## Working data
*****

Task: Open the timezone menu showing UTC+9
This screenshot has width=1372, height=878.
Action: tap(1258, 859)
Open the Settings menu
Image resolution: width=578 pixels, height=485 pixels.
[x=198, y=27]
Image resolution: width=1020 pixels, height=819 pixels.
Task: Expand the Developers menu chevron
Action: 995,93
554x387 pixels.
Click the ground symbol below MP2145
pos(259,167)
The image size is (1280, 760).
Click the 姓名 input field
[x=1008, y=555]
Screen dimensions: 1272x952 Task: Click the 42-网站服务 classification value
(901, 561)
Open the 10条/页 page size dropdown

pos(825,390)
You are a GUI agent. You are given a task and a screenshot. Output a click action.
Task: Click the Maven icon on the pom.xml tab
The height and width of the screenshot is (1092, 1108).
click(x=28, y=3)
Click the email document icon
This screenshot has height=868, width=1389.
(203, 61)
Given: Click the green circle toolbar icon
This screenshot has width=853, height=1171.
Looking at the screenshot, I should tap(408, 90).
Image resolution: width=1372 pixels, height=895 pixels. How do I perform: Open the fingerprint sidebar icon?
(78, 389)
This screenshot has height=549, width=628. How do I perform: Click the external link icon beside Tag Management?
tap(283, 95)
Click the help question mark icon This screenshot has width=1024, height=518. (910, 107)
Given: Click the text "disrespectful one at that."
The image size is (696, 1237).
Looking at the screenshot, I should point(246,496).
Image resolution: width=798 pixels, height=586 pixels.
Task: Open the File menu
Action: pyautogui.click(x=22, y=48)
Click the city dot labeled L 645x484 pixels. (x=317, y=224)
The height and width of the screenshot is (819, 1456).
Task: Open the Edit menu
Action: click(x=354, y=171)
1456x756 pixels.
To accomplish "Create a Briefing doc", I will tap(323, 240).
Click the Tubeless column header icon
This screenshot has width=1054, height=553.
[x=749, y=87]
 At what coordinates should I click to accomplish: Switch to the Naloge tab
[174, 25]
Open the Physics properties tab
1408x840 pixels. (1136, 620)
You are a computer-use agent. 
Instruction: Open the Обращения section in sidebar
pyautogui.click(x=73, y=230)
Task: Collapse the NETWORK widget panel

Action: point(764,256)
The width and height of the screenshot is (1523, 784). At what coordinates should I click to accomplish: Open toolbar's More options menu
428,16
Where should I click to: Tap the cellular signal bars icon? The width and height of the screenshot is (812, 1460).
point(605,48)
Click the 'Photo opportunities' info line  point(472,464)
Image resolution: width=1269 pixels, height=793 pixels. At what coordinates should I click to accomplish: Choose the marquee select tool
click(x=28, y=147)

*****

## Your instructions
Convert the records above into a JSON list of strings with one string per line, leaving out blank lines.

## Answer to the task
[
  "Task: Open the timezone menu showing UTC+9",
  "This screenshot has width=1372, height=878.",
  "Action: tap(1258, 859)",
  "Open the Settings menu",
  "Image resolution: width=578 pixels, height=485 pixels.",
  "[x=198, y=27]",
  "Image resolution: width=1020 pixels, height=819 pixels.",
  "Task: Expand the Developers menu chevron",
  "Action: 995,93",
  "554x387 pixels.",
  "Click the ground symbol below MP2145",
  "pos(259,167)",
  "The image size is (1280, 760).",
  "Click the 姓名 input field",
  "[x=1008, y=555]",
  "Screen dimensions: 1272x952 Task: Click the 42-网站服务 classification value",
  "(901, 561)",
  "Open the 10条/页 page size dropdown",
  "pos(825,390)",
  "You are a GUI agent. You are given a task and a screenshot. Output a click action.",
  "Task: Click the Maven icon on the pom.xml tab",
  "The height and width of the screenshot is (1092, 1108).",
  "click(x=28, y=3)",
  "Click the email document icon",
  "This screenshot has height=868, width=1389.",
  "(203, 61)",
  "Given: Click the green circle toolbar icon",
  "This screenshot has width=853, height=1171.",
  "Looking at the screenshot, I should tap(408, 90).",
  "Image resolution: width=1372 pixels, height=895 pixels. How do I perform: Open the fingerprint sidebar icon?",
  "(78, 389)",
  "This screenshot has height=549, width=628. How do I perform: Click the external link icon beside Tag Management?",
  "tap(283, 95)",
  "Click the help question mark icon This screenshot has width=1024, height=518. (910, 107)",
  "Given: Click the text \"disrespectful one at that.\"",
  "The image size is (696, 1237).",
  "Looking at the screenshot, I should point(246,496).",
  "Image resolution: width=798 pixels, height=586 pixels.",
  "Task: Open the File menu",
  "Action: pyautogui.click(x=22, y=48)",
  "Click the city dot labeled L 645x484 pixels. (x=317, y=224)",
  "The height and width of the screenshot is (819, 1456).",
  "Task: Open the Edit menu",
  "Action: click(x=354, y=171)",
  "1456x756 pixels.",
  "To accomplish \"Create a Briefing doc\", I will tap(323, 240).",
  "Click the Tubeless column header icon",
  "This screenshot has width=1054, height=553.",
  "[x=749, y=87]",
  " At what coordinates should I click to accomplish: Switch to the Naloge tab",
  "[174, 25]",
  "Open the Physics properties tab",
  "1408x840 pixels. (1136, 620)",
  "You are a computer-use agent. ",
  "Instruction: Open the Обращения section in sidebar",
  "pyautogui.click(x=73, y=230)",
  "Task: Collapse the NETWORK widget panel",
  "Action: point(764,256)",
  "The width and height of the screenshot is (1523, 784). At what coordinates should I click to accomplish: Open toolbar's More options menu",
  "428,16",
  "Where should I click to: Tap the cellular signal bars icon? The width and height of the screenshot is (812, 1460).",
  "point(605,48)",
  "Click the 'Photo opportunities' info line  point(472,464)",
  "Image resolution: width=1269 pixels, height=793 pixels. At what coordinates should I click to accomplish: Choose the marquee select tool",
  "click(x=28, y=147)"
]